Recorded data
----

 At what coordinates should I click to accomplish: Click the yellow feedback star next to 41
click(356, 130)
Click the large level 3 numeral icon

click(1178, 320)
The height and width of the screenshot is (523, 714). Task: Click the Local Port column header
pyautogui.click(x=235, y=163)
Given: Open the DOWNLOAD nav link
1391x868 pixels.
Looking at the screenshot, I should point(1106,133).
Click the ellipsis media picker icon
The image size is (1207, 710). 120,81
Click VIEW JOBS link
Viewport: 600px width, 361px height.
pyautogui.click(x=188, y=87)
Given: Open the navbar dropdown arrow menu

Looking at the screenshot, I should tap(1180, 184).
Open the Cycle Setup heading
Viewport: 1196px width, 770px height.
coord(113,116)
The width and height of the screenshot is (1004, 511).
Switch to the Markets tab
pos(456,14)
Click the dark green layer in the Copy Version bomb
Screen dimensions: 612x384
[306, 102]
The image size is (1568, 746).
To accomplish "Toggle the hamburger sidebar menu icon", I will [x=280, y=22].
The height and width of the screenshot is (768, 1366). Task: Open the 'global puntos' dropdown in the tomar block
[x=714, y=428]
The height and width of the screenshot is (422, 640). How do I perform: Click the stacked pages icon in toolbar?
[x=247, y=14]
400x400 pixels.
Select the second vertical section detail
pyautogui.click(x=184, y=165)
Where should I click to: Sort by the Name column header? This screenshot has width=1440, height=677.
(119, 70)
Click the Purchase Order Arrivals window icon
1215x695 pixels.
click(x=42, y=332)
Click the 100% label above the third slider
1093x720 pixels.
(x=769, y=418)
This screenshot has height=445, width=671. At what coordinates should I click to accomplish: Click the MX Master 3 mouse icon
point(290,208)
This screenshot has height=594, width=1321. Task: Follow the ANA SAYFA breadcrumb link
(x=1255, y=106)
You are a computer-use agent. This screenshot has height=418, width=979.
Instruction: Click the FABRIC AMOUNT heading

----

• [Exercise instructions] Exactly as they stand, write out all of the entries.

• [Answer to the problem]
 At what coordinates should I click to accomplish: Click the yellow feedback star next to 41
click(356, 130)
Click the large level 3 numeral icon

click(1178, 320)
The height and width of the screenshot is (523, 714). Task: Click the Local Port column header
pyautogui.click(x=235, y=163)
Given: Open the DOWNLOAD nav link
1391x868 pixels.
Looking at the screenshot, I should point(1106,133).
Click the ellipsis media picker icon
The image size is (1207, 710). 120,81
Click VIEW JOBS link
Viewport: 600px width, 361px height.
pyautogui.click(x=188, y=87)
Given: Open the navbar dropdown arrow menu

Looking at the screenshot, I should tap(1180, 184).
Open the Cycle Setup heading
Viewport: 1196px width, 770px height.
coord(113,116)
The width and height of the screenshot is (1004, 511).
Switch to the Markets tab
pos(456,14)
Click the dark green layer in the Copy Version bomb
Screen dimensions: 612x384
[306, 102]
The image size is (1568, 746).
To accomplish "Toggle the hamburger sidebar menu icon", I will [x=280, y=22].
The height and width of the screenshot is (768, 1366). Task: Open the 'global puntos' dropdown in the tomar block
[x=714, y=428]
The height and width of the screenshot is (422, 640). How do I perform: Click the stacked pages icon in toolbar?
[x=247, y=14]
400x400 pixels.
Select the second vertical section detail
pyautogui.click(x=184, y=165)
Where should I click to: Sort by the Name column header? This screenshot has width=1440, height=677.
(119, 70)
Click the Purchase Order Arrivals window icon
1215x695 pixels.
click(x=42, y=332)
Click the 100% label above the third slider
1093x720 pixels.
(x=769, y=418)
This screenshot has height=445, width=671. At what coordinates should I click to accomplish: Click the MX Master 3 mouse icon
point(290,208)
This screenshot has height=594, width=1321. Task: Follow the ANA SAYFA breadcrumb link
(x=1255, y=106)
You are a computer-use agent. This screenshot has height=418, width=979.
Instruction: Click the FABRIC AMOUNT heading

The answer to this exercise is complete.